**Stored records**
···
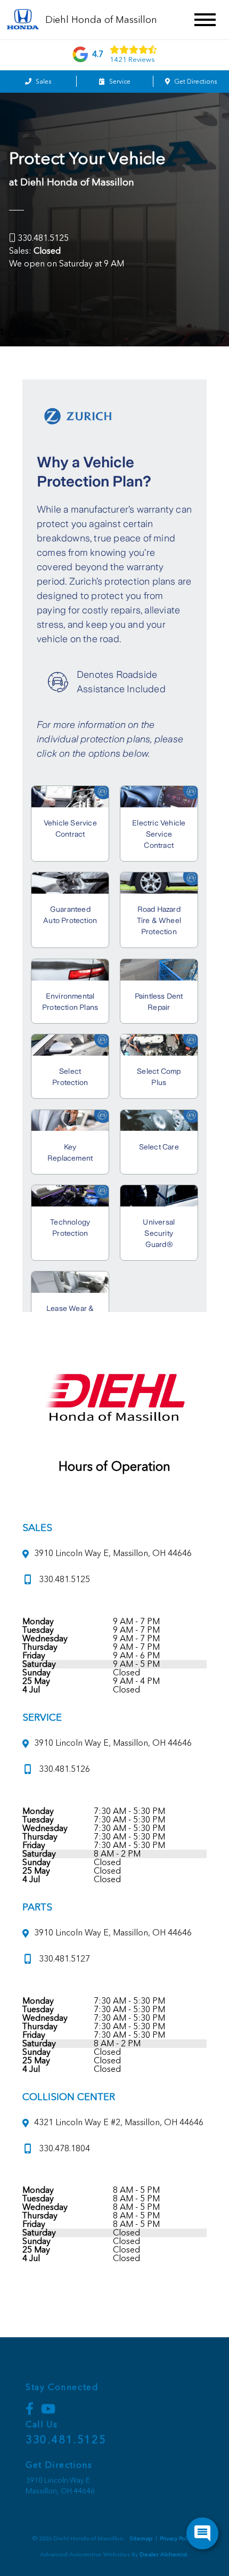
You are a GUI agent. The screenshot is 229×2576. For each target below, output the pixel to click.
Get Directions (195, 81)
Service (119, 81)
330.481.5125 (43, 238)
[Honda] (23, 20)
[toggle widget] (202, 2533)
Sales (42, 81)
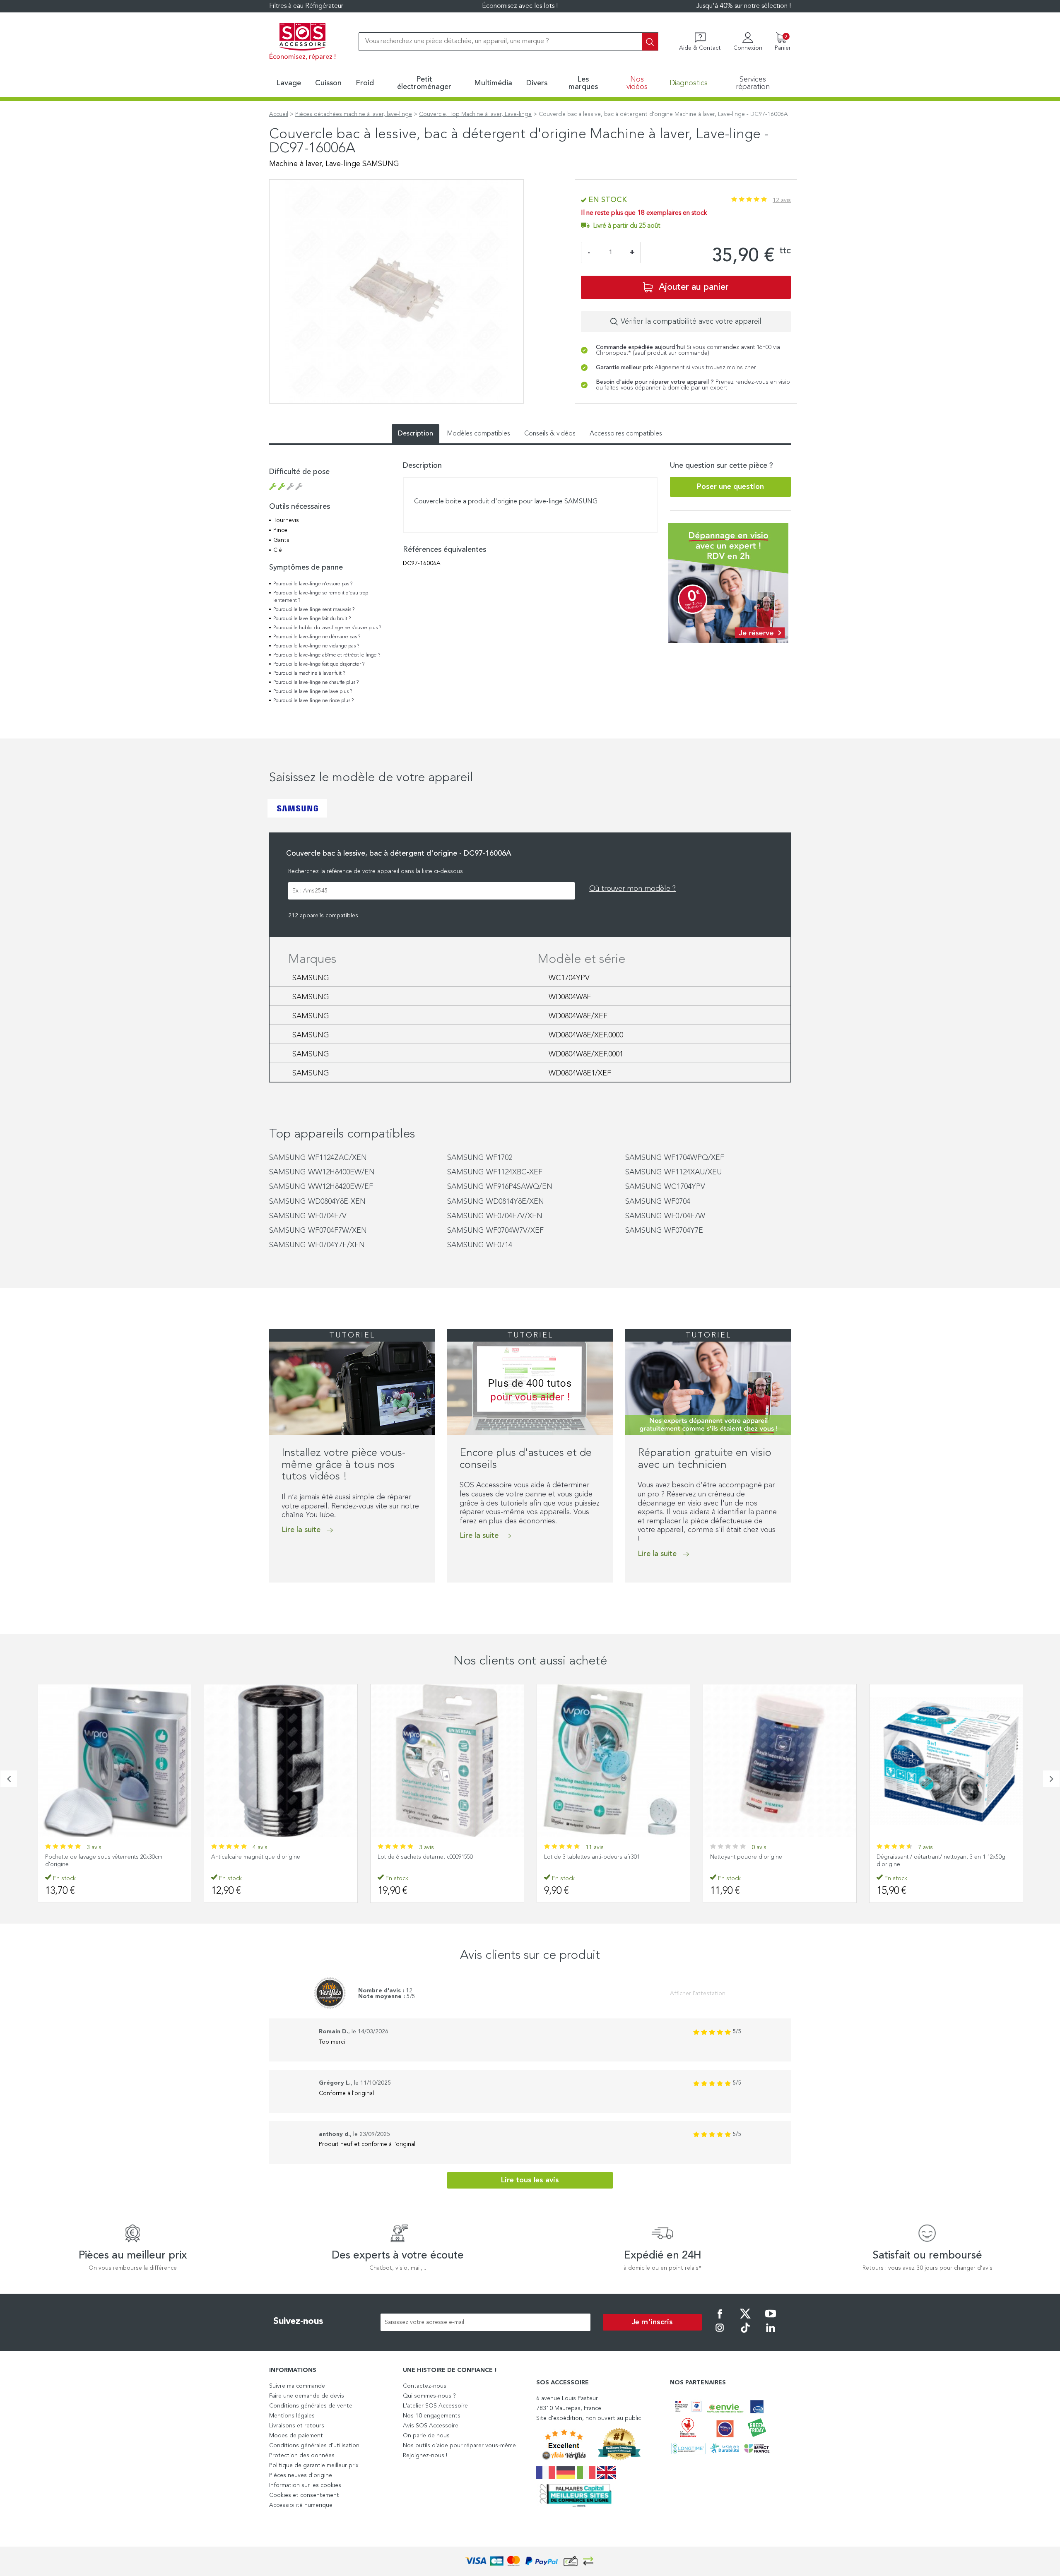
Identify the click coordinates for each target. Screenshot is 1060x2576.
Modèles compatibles (478, 434)
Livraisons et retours (296, 2426)
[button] (8, 1778)
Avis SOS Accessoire (430, 2426)
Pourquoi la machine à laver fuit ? (309, 673)
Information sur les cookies (305, 2485)
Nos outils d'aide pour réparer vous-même (459, 2446)
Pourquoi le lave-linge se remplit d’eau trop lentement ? (320, 597)
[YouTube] (770, 2319)
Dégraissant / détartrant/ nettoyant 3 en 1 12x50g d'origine (774, 1860)
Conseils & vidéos (550, 434)
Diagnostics (689, 83)
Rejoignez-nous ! (425, 2455)
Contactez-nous (424, 2386)
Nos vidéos (637, 83)
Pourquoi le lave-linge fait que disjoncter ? (318, 664)
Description (415, 434)
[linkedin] (770, 2333)
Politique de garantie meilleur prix (314, 2465)
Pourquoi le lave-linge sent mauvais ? (313, 609)
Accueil (278, 114)
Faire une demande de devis (306, 2396)
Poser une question (730, 487)
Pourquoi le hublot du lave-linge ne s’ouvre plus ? (327, 627)
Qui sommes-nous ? (429, 2396)
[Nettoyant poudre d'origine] (613, 1761)
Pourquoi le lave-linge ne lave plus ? (312, 691)
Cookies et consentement (304, 2495)
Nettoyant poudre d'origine (580, 1857)
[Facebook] (719, 2319)
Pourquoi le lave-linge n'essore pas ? (312, 584)
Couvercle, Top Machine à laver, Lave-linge (475, 114)
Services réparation (753, 83)
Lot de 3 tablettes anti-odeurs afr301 (425, 1857)
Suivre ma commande (297, 2386)
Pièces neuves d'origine (300, 2475)
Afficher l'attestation (697, 1993)
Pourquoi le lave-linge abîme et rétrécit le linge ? (326, 655)
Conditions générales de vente (310, 2406)
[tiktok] (745, 2333)
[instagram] (719, 2333)
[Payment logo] (530, 2561)
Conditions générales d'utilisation (314, 2446)
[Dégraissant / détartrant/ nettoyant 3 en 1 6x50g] (946, 1761)
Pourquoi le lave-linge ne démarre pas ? (316, 637)
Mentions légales (292, 2416)
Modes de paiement (296, 2436)
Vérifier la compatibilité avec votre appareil (691, 321)
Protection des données (302, 2455)
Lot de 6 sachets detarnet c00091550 (258, 1857)
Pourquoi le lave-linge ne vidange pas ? (316, 646)
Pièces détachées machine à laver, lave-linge (353, 114)
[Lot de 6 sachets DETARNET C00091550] (280, 1761)
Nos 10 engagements (431, 2416)
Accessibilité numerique (300, 2505)
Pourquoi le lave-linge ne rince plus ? (313, 700)
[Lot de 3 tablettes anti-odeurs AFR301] (447, 1761)
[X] (745, 2319)
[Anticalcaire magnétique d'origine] (114, 1761)
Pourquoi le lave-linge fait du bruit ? (312, 618)
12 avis (782, 200)
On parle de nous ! (428, 2436)
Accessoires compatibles (626, 434)
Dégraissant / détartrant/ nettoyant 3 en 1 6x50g (939, 1857)
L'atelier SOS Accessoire (435, 2406)
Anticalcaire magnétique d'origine (89, 1857)
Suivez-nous (298, 2321)
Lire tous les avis (530, 2180)
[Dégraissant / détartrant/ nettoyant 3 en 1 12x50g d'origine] (779, 1761)
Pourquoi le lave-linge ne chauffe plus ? (316, 682)
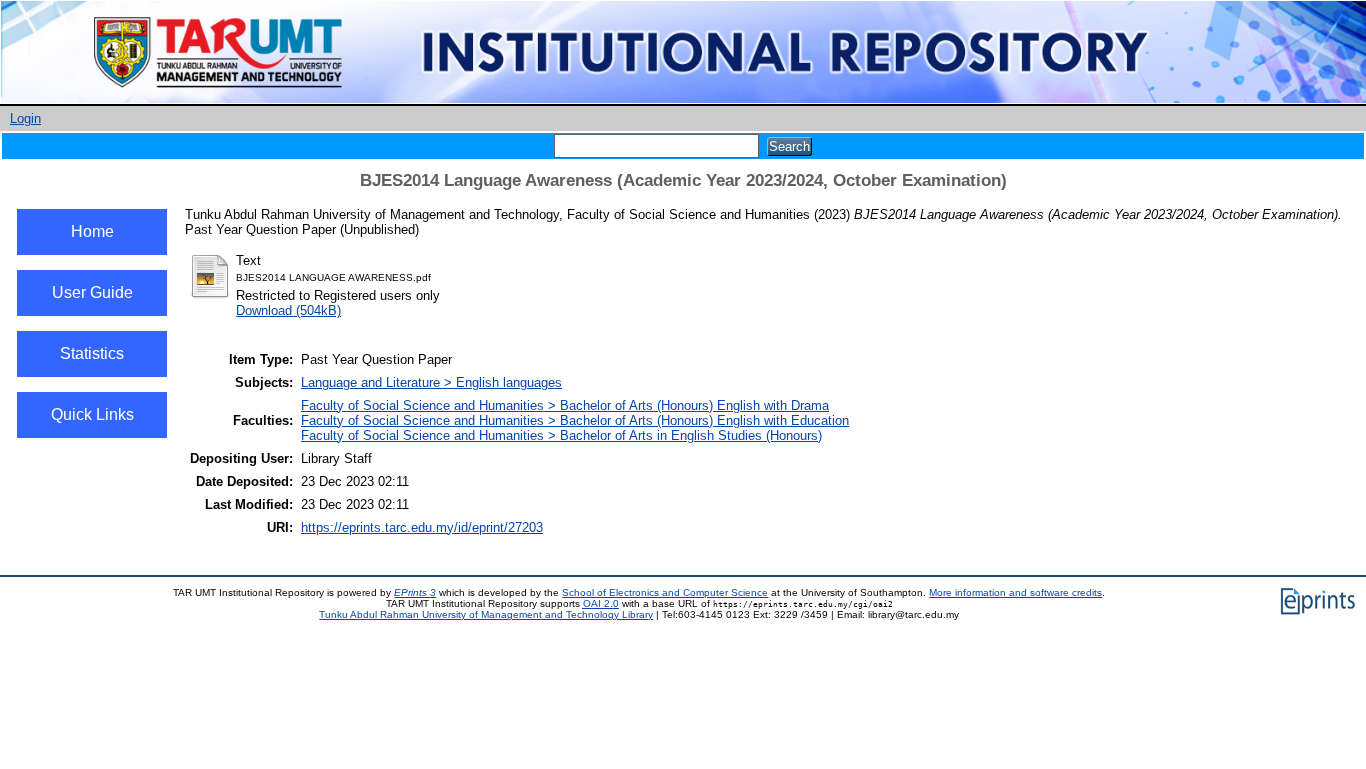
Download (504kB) (288, 310)
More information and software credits (1015, 592)
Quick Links (92, 414)
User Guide (92, 292)
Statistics (92, 353)
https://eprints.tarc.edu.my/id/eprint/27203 (422, 527)
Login (25, 118)
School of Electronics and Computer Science (665, 592)
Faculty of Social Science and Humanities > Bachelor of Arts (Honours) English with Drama (565, 405)
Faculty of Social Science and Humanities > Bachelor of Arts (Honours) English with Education (575, 420)
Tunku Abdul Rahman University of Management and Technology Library (486, 614)
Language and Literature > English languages (431, 382)
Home (92, 231)
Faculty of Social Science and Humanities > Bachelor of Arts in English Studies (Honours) (561, 435)
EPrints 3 (415, 592)
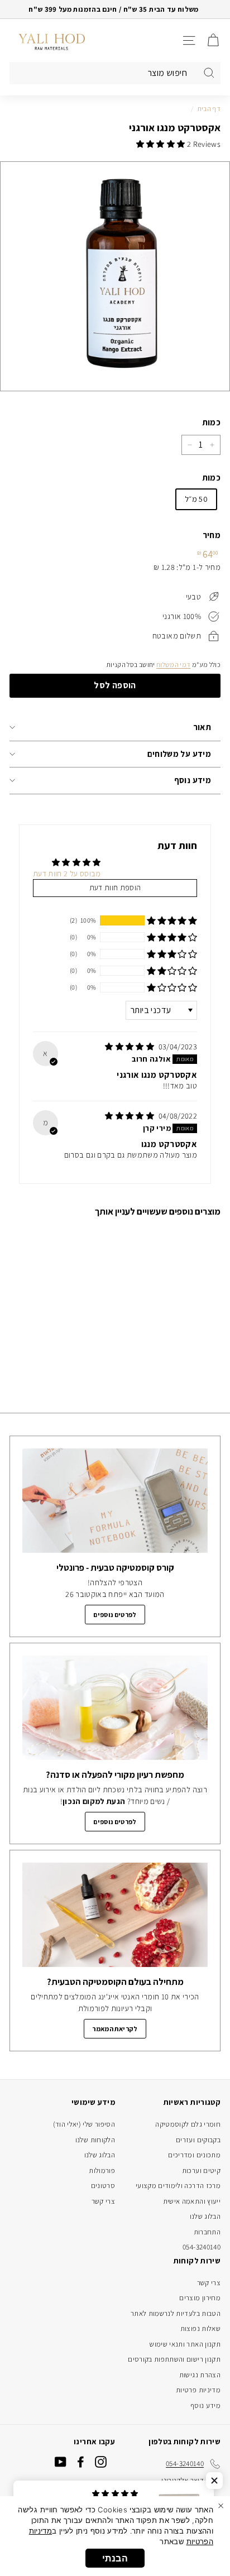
···
**PROBLEM STATEMENT**
Go through the records. Copy each line where "poudre" appears.

**THE ANSWER**
[Nettoyant poudre d'origine] (613, 1761)
Nettoyant poudre d'origine (580, 1857)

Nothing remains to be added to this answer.